Extract:
::::

Real-world lessons learned from moving IoT prototypes to massive deployments.

January 1, 2018

2017 marked continued stable growth in both interest and deployment of IoT all over the world. In fact, according to IoT Analytics, there are more connected IoT devices than smartphones and PCs (8bn IoT devices vs. 7bn smartphones/PCs). Several writers and analysts have already done a great job reviewing IoT trends in 2017, but here are some real world lessons learned from moving IoT prototypes to massive deployments during my time at Leverege.

1. IoT Deployments are Deceptively Difficult

When I first started learning about IoT, its benefits and deployment plans seemed relatively simple. Asset tracking? Put a GPS tracker on things. Waste management? Put a depth sensor. Smart homes/cities? Put some cameras/sensors and connect it to the Internet. I mean, don’t you just connect devices to the Internet? But in practice, IoT deployments are really difficult. Each use case necessitates a different connectivity layer. How will IoT deployment affect current workflow and who will lead the training for the switch? The benefits are clear if there are no failure cases, but is there a clear recovery plan in the case of network outage? Are device repair and maintenance schedules clearly thought out? What about storage for replacement devices? How is device activation going to work? What do we do if we need to revoke access?

There are services dedicated to solving each of these challenges, but you need to act as a system integrator to address each of these parts after simply connecting things to the Internet.

2. Sensors Are Cheap, But IoT Isn’t

Sure, WiFi modules or LoRa chipsets are increasingly getting cheaper, but is that all that your device will hold? How much will adding GPS cost you? What about a battery suitable for your use case?

Aside from device costs, what about costs dedicated to transporting, installing, testing, and deploying your product? Don’t forget about training and maintenance costs. Do you need extra storage to put replacement batteries or sensors? After you pay for hardware, network, VMs, security, and human resources, are you sure that IoT actually reduces cost or is it simply a newer way to address a problem with brute force?

::::

Record excerpts:
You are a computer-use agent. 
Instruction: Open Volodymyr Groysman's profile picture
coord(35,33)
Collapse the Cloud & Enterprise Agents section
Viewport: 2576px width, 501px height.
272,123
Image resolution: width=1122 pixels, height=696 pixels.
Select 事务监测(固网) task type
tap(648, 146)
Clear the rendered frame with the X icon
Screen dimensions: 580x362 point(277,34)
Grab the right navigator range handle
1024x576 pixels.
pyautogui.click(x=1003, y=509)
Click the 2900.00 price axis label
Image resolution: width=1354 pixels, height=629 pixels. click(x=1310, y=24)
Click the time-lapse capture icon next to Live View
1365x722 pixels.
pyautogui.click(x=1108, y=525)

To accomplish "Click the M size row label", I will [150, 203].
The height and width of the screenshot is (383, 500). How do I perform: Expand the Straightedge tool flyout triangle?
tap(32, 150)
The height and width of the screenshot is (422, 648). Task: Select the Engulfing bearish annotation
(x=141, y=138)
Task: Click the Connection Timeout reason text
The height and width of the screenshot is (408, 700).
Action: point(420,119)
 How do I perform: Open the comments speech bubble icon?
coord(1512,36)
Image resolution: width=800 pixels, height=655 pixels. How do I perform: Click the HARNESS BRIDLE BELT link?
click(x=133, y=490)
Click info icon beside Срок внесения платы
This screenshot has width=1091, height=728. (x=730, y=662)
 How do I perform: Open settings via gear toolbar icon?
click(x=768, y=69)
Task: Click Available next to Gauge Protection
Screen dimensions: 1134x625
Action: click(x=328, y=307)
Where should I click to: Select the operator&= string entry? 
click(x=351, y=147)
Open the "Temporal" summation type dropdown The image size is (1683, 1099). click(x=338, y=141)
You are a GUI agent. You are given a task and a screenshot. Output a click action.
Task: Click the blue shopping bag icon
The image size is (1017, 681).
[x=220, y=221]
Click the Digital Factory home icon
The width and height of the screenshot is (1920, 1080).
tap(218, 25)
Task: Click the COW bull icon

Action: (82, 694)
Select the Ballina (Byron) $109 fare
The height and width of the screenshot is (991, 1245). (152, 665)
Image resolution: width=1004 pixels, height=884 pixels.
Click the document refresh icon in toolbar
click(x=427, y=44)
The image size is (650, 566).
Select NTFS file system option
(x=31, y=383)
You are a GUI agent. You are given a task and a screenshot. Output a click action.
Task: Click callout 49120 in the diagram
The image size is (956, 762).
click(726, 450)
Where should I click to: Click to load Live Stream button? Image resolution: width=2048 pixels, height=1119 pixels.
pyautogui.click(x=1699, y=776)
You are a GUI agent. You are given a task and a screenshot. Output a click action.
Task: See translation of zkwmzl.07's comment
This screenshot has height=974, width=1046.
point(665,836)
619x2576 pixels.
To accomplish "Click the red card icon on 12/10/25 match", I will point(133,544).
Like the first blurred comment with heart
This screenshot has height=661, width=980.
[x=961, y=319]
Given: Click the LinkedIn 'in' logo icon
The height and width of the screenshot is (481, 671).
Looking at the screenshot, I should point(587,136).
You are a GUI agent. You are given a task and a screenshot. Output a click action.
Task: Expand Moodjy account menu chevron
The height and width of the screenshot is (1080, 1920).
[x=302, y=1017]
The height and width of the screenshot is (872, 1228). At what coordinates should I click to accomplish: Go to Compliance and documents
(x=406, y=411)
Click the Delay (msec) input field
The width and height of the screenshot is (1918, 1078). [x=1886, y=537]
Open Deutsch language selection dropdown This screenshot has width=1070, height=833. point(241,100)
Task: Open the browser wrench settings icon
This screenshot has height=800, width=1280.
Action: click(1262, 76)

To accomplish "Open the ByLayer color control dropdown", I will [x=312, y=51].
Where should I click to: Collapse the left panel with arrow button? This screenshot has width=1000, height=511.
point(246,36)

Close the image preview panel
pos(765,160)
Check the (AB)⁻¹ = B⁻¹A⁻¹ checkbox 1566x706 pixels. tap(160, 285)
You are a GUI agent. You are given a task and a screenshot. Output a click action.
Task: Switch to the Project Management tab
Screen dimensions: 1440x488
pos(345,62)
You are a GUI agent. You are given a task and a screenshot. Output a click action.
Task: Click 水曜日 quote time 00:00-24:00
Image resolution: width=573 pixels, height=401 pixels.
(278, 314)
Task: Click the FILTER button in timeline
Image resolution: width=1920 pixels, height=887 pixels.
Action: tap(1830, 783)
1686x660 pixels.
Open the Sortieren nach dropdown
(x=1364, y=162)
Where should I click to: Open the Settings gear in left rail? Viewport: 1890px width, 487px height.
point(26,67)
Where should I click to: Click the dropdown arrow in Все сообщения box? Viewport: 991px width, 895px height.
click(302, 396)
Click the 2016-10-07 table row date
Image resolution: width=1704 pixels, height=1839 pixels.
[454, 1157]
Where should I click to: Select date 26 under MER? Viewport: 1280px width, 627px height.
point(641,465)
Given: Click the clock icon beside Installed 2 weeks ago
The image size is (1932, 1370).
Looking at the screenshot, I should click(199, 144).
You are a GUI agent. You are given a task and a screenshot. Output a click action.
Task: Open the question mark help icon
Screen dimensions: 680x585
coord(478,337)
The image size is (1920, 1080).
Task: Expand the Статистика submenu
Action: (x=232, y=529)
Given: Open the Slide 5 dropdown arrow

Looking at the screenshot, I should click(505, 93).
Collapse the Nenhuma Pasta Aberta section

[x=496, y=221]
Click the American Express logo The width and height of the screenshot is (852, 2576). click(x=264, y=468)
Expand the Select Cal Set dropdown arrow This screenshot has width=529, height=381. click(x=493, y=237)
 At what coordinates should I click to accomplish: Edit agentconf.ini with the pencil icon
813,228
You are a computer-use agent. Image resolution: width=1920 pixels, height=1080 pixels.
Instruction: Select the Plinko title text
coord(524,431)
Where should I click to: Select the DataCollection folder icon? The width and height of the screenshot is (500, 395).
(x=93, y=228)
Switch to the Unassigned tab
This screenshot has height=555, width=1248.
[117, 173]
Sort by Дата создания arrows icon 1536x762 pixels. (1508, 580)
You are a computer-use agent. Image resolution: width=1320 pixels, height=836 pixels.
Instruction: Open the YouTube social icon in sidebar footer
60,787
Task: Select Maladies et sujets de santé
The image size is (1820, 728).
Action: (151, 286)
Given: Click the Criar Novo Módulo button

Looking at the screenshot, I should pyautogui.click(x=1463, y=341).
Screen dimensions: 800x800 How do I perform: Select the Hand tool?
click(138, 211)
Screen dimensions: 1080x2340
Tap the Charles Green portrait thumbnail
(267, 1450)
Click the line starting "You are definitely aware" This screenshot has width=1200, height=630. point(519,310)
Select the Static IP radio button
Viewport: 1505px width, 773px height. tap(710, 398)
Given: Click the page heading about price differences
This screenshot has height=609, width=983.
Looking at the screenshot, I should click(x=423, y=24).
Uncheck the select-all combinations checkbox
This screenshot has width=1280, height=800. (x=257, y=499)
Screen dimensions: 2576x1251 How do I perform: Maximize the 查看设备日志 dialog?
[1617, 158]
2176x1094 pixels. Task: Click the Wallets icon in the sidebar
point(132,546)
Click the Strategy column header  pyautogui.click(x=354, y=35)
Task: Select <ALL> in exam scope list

::::

What to work on:
1) Render this sentence from the text on IoT deployments into Spanish: "Each use case necessitates a different connectivity layer."
2) According to the text on IoT deployments, how many connected IoT devices are there, and how many smartphones and PCs?
3) Repeat the text on IoT deployments from "There are services" up to and including "things to the Internet.".
The listing has no connection to the text on IoT deployments.

Replies:
1) Cada caso de uso requiere una capa de conectividad diferente.

2) There are 8 billion connected IoT devices and 7 billion smartphones and PCs.

3)
There are services dedicated to solving each of these challenges, but you need to act as a system integrator to address each of these parts after simply connecting things to the Internet.